• What this exercise asks:
1. Print the section of the pandemic relief commentary starting with "Generally, SEC. 2201." and going on through "practical: (page 146)".
2. Answer these questions from the pandemic relief commentary:
(a) What maximum number of weeks of Pandemic Unemployment Assistance does the Act currently state?
(b) What amount per qualifying child is added to the rebate?
(c) Above what adjusted gross income is a head of household's rebate reduced?

• Page extract:
3.2 Million Applications for Unemployment Last Week
Key Point: Without even blinking, SEC. 2102. PANDEMIC UNEMPLOYMENT ASSISTANCE state funding should have been increased to “not to exceed 52 weeks” rather than 39 weeks….as the Act currently states (page 90):
……an individual may receive assistance under this section shall not exceed 39 weeks and such total shall include any week for which the covered individual received regular compensation or extended benefits –
(B) an additional amount of $600 (in this section referred to as ‘‘Federal Pandemic Unemployment Compensation’’). Pg 100
Ideally, the funds would be provided to the states to administer and use as they see fit, amending their rules as needed. The purpose of the extension is that most states already provide for up to 26 weeks of unemployment insurance. Under the current conditions, for an unemployed worker nearing the end of his/her 26 week period, it would seem to be an undue hardship for that person to have his/her funds run out in just 13 weeks under current economic conditions.
Everybody Gets a Check!….aka Buying Votes!
This is probably the silliest aspect of this HR-748.
You get a Check!…You Get a Check!…..and you get a Check!…..Everybody gets a Check!
Generally, SEC. 2201. 2020 RECOVERY REBATES FOR INDIVIDUALS provides that the Treasury will mail out checks to households as soon as is practical: (page 146)
…….(1) $1,200 ($2,400 in the case of eligible individuals filing a joint return), plus
(2) an amount equal to the product of $500 multiplied by the number of qualifying children (within the meaning of section 24(c)) of the taxpayer.
…..shall be reduced (but not below zero) by 5 percent of so much of the taxpayer’s adjusted gross income as exceeds— (1) $150,000 in the case of a joint return, (2) $112,500 in the case of a head of household, and (3) $75,000 in the case of a taxpayer not described in paragraph (1) or (2).
The amount of the Appropriation wasn’t described in the Act, but based on big round numbers we can guess that this “one time” program will add roughly $309 Billion of (not taxpayer money) to the national debt.
So most of America is going to get a “one-time” check in the next couple of weeks, with adjustments, treating the amounts as a 0% interest loan for those recipients above the income thresholds. We’re reinventing and usurping the State Systems of Welfare/Assistance/Payment management for a one-time, relatively insignificant direct payment to be made in the name of the POTUS. If we really are going through all of this trouble, cost and administration to develop a “one time” payment system to send out “Trump Bucks“© it would seem to be a foolish waste of money and time, unless of course it’s not just a “one time” emergency tool, but designed to be used with more vigor every time there’s some sort of emergency, most likely right around an election when there’s a dire need to distribute “not taxpayer money”.

• Dataset excerpts:
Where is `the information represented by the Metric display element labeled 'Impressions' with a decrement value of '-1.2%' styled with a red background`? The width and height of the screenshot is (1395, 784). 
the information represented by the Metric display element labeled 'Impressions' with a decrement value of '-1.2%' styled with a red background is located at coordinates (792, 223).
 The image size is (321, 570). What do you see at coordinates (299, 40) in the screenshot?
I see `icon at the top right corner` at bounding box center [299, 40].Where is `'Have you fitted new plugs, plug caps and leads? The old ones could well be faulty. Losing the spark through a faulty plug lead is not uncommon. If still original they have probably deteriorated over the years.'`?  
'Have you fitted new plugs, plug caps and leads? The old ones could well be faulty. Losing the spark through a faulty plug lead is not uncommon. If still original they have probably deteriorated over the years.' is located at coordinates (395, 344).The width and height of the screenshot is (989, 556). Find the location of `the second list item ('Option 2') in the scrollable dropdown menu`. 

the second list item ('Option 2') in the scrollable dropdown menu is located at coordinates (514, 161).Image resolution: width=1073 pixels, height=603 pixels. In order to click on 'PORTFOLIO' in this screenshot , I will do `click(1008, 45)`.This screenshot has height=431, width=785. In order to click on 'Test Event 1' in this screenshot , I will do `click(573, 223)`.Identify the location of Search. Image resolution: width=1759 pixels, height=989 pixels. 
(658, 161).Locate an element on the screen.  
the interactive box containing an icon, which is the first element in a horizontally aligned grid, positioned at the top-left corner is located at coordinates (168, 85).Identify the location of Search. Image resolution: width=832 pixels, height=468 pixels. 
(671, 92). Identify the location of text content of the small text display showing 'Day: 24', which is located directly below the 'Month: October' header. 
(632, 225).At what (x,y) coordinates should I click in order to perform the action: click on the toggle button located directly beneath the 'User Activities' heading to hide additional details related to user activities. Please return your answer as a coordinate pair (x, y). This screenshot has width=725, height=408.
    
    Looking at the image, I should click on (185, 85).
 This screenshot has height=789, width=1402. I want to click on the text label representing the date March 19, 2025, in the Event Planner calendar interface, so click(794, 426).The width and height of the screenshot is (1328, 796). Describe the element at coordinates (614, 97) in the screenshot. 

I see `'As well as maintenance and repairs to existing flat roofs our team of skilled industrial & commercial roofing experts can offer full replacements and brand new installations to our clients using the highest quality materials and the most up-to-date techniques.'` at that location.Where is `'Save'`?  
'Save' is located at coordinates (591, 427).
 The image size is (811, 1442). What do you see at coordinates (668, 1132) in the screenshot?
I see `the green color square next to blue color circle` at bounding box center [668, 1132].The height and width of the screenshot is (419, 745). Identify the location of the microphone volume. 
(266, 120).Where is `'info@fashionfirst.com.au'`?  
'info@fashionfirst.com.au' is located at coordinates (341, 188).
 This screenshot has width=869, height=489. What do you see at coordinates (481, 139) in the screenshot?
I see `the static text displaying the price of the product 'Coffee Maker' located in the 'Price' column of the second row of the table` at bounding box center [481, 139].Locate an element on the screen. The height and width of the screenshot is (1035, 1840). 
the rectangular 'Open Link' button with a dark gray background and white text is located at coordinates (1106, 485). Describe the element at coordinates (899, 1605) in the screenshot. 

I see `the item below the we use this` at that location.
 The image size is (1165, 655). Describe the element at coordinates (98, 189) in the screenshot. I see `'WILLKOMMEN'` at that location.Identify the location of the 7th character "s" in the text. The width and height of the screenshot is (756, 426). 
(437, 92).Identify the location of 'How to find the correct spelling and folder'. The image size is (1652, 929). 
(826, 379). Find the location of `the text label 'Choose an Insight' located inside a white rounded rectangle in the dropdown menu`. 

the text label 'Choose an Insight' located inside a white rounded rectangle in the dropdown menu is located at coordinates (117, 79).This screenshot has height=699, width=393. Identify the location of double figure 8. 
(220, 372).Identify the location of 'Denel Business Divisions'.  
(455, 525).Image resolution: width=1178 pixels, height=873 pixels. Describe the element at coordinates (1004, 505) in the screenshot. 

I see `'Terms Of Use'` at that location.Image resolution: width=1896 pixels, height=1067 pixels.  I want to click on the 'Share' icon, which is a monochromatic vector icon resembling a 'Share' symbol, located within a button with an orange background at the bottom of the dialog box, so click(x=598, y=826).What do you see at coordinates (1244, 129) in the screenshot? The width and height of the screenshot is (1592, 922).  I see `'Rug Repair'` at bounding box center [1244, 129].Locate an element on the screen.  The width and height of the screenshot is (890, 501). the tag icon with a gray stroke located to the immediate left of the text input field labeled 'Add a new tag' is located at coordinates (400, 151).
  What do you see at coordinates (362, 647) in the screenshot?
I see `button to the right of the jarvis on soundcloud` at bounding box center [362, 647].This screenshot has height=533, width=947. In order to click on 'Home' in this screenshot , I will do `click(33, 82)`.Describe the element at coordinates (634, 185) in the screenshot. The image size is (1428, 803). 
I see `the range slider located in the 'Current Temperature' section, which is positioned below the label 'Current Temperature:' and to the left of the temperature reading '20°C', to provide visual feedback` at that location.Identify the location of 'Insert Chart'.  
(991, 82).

• Outputs in order:
1.
Generally, SEC. 2201. 2020 RECOVERY REBATES FOR INDIVIDUALS provides that the Treasury will mail out checks to households as soon as is practical: (page 146)

2.
(a) 39 weeks
(b) $500
(c) $112,500